Bernie, named after an uncle who’d taken his own life in Dachau, said that he felt that he’d been born into a state of bereavement: his friends would talk about their grandmas and aunties and uncles, and he didn’t have any.
And we saw Louisa Clein and her sister Natalie visiting Amsterdam, to learn about their grandmother, and her sister who hadn’t survived. The grandmother’s story was not what you’d expect at all: she’d been involved with the Dutch resistance. They knew that, because she’d received a certificate from Eisenhower after the war, but they didn’t know the detail, and they heard about how she’d helped Allied airmen to escape, which was fascinating. And she’d given her children up to foster parents, and that saved their lives.
But her sister had died. She’d been taken to a transit camp in Westerbork after refusing to wear an “S” symbol, and then deported to Sobibor, where she’d been killed. They were able to speak to a man whose father had been this great-aunt’s boyfriend, and had actually gone to Germany to try to find her after she’d been deported. There was a system whereby some Dutch Jews were sent to another place in the Netherlands, at Barveneld, where they were able to live relatively normal lives and she’d have stood a good chance of survival. Having been a teacher, she was considered important enough to be put on this list – but the news came one day too late. She’d been deported the day before. You couldn’t make it up. So sad.

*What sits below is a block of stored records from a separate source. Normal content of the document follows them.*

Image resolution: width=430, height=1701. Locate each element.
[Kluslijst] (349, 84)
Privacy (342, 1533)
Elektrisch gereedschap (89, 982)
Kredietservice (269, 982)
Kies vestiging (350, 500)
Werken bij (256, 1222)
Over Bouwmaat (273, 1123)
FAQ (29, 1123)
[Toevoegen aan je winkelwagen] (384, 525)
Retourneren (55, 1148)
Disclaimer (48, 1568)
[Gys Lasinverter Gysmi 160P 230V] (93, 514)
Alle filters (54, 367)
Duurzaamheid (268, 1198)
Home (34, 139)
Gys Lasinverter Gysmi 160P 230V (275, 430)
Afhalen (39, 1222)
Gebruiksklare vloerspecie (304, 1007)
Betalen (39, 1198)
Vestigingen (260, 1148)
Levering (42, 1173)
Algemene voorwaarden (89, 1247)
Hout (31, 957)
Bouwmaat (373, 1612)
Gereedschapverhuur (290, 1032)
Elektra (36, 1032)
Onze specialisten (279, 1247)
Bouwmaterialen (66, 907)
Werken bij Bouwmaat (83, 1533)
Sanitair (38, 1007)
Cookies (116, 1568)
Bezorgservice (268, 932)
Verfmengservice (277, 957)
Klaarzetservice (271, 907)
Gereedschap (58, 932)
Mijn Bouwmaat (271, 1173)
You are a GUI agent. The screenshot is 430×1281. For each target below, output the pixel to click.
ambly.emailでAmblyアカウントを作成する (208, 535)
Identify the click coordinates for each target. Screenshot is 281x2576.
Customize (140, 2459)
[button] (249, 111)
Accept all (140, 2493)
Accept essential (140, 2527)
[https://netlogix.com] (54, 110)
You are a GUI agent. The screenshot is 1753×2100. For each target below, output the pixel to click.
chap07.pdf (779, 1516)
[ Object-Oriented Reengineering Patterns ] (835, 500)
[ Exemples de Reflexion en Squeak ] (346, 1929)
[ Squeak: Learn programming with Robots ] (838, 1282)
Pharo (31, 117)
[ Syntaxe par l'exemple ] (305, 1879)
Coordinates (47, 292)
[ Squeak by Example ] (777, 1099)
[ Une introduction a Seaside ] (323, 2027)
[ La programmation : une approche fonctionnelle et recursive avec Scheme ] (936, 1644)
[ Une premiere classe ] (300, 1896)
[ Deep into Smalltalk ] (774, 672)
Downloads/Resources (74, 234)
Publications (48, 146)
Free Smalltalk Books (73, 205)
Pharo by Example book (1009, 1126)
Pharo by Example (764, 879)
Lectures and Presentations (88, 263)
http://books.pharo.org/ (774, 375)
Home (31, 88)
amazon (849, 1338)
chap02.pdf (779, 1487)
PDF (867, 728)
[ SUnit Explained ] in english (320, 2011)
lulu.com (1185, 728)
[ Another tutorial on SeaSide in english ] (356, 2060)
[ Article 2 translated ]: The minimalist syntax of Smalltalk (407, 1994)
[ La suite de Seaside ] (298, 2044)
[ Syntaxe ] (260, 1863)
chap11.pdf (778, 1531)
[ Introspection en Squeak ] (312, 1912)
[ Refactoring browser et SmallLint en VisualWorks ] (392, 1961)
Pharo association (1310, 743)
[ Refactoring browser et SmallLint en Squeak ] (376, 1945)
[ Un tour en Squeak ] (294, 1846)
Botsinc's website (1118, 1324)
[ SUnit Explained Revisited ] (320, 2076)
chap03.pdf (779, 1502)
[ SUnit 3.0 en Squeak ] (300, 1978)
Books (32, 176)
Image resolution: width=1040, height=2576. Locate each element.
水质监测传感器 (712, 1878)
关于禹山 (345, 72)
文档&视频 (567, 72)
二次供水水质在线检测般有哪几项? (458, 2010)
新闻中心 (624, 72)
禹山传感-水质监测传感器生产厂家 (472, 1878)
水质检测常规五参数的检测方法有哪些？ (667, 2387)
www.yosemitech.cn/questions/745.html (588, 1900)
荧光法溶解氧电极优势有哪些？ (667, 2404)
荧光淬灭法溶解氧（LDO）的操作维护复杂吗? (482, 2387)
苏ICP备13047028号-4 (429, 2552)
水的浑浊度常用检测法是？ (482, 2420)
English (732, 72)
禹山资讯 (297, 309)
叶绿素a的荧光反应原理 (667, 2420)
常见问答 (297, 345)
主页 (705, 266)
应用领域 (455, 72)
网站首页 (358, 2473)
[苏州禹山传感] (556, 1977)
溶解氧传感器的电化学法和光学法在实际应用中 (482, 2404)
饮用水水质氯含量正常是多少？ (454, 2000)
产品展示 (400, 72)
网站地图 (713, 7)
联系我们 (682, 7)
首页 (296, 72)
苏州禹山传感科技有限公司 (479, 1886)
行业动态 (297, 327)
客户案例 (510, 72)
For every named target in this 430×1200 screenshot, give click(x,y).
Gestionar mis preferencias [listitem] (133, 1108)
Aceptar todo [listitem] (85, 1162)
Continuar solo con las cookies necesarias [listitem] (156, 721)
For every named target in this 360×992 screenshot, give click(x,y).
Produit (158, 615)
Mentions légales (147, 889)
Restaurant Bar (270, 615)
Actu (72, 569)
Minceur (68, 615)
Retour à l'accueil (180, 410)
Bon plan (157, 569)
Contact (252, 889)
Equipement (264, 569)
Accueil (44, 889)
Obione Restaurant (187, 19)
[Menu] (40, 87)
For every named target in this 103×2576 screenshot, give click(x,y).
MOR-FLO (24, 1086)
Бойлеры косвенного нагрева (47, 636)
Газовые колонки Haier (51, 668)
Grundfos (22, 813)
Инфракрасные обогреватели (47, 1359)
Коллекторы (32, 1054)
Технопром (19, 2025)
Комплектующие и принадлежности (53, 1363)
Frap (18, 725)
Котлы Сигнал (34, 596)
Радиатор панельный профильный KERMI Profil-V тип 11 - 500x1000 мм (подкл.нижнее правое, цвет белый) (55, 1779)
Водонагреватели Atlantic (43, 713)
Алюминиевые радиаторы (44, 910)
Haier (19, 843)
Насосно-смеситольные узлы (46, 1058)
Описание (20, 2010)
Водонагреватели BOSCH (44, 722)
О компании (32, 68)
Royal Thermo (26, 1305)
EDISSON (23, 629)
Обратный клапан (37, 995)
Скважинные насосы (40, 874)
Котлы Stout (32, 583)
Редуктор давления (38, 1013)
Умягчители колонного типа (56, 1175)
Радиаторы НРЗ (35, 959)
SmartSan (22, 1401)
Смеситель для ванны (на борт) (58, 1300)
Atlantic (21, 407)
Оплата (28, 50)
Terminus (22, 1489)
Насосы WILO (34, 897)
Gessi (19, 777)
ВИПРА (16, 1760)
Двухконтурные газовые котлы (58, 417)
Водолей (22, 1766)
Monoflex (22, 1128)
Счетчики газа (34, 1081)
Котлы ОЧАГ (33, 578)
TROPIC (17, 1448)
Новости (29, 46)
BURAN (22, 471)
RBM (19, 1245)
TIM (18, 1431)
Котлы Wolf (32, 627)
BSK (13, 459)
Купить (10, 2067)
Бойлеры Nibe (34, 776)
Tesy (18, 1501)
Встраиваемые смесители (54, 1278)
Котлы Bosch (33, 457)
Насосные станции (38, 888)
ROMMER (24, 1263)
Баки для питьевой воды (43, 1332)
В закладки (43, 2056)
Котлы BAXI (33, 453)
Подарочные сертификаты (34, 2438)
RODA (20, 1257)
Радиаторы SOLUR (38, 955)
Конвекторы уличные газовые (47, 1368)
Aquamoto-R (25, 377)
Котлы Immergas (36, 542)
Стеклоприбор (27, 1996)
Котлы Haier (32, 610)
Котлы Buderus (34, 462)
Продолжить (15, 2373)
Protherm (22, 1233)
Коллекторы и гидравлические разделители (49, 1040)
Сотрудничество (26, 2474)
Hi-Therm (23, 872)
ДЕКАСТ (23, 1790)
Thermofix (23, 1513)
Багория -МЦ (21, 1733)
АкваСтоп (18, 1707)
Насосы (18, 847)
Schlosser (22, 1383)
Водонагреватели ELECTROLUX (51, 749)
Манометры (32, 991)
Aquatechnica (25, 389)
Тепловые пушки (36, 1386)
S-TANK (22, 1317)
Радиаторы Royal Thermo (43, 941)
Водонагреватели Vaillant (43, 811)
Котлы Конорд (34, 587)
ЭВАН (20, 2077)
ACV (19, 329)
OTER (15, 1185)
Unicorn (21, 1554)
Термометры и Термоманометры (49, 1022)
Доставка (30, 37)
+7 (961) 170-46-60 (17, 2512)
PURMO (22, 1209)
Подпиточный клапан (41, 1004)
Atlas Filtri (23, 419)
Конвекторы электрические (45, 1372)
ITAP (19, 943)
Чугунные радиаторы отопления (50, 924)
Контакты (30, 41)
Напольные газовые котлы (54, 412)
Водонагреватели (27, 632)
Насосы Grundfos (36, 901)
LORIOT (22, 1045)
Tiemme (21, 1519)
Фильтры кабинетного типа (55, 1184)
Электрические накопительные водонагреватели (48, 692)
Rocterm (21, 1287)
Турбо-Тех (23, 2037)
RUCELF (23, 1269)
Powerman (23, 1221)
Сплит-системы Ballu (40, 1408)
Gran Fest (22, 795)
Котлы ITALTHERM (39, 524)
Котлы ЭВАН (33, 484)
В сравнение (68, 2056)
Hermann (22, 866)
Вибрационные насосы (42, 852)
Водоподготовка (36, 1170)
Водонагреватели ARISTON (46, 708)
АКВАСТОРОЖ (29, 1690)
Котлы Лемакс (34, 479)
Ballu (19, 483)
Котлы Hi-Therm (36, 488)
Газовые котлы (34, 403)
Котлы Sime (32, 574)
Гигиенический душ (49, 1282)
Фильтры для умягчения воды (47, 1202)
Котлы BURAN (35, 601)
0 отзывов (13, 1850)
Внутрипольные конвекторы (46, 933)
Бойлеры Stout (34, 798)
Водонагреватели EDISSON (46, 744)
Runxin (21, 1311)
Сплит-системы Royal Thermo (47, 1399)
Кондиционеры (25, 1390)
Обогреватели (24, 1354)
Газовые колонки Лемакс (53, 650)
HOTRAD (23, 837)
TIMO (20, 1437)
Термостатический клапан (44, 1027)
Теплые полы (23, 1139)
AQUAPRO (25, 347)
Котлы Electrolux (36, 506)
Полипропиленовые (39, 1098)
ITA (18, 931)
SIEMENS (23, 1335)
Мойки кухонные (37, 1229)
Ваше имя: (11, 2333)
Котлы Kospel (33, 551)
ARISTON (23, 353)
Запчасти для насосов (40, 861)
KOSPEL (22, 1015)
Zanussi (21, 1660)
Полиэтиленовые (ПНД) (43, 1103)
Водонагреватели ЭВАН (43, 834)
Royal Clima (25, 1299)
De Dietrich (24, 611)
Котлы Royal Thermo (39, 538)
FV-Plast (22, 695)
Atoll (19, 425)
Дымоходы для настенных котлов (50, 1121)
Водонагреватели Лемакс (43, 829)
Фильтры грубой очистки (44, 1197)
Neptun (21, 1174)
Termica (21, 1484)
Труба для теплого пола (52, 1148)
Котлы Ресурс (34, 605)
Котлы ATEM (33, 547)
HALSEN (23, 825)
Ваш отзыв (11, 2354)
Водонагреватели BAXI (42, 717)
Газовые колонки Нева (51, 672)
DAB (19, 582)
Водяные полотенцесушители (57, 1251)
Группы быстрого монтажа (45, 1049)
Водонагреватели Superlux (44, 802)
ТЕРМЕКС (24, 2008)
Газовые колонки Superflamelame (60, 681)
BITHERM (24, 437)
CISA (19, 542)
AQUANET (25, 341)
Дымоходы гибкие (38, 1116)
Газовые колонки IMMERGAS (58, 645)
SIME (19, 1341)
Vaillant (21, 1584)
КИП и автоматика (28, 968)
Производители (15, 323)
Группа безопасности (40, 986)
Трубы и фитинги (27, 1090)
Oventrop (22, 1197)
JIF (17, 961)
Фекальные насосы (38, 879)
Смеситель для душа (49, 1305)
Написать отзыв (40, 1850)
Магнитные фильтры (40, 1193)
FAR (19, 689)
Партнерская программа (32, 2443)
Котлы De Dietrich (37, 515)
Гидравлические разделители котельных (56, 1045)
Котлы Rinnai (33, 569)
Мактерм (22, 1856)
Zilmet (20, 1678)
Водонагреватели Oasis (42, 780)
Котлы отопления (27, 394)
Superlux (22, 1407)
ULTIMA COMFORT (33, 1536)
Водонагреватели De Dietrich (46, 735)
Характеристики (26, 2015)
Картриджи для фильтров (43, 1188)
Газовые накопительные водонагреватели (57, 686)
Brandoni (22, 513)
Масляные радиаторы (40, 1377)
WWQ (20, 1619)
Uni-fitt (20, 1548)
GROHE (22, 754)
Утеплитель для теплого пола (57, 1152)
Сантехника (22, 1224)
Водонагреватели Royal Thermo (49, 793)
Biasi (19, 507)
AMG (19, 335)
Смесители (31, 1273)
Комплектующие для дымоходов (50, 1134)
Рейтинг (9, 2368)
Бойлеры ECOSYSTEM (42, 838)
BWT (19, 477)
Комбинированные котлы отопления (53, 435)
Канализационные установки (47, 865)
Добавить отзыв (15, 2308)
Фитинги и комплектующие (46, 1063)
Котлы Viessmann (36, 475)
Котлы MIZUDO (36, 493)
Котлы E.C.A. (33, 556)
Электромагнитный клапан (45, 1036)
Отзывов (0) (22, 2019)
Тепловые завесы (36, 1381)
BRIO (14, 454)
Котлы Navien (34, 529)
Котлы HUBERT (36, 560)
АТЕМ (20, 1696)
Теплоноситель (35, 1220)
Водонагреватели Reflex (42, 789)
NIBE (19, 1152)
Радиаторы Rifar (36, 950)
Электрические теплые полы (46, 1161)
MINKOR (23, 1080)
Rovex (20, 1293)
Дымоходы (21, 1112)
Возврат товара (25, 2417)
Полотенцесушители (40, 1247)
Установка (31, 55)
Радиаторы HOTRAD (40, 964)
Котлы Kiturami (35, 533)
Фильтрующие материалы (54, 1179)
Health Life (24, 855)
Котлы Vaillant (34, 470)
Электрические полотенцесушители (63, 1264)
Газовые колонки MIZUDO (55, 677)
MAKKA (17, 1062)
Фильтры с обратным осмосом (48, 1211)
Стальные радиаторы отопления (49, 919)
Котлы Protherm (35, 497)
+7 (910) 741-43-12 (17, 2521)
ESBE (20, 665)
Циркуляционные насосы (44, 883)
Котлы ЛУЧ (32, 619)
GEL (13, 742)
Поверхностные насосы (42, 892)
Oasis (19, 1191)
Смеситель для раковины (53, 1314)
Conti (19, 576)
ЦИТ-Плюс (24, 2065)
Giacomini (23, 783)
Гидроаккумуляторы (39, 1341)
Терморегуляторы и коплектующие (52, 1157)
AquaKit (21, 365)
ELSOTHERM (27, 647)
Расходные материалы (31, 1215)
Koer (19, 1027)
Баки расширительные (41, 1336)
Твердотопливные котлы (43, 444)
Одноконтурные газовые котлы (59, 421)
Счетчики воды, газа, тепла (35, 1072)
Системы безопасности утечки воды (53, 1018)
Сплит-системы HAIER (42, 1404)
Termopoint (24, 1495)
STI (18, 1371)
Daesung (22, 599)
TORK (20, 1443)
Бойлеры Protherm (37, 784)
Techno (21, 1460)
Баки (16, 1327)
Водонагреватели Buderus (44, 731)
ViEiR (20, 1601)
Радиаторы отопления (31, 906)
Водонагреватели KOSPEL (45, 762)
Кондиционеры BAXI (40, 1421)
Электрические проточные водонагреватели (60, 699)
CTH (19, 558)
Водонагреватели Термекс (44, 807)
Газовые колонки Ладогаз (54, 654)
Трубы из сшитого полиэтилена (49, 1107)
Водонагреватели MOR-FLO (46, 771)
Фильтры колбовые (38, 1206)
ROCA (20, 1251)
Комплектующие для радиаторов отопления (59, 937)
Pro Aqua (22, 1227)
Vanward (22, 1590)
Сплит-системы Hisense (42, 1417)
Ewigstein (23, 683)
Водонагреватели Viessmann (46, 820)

They said that they’d known very little about her: their grandmother didn’t talk about her. And that now they felt that at least they knew about her life, and what she was like. And that was what this programme was really doing: it was taking individuals, it was humanising the worst period of human history. This was their grandma’s sister, a teacher, a dancer, someone who was stubborn enough to refuse to wear an “S”, who had a boyfriend who was so devoted to her that he went into Nazi Germany to try to find her, and at least now they knew all that. It was very powerful.
This really was an excellent hour’s TV. Not everyone feels comfortable watching programmes like this, but they are very well worth watching.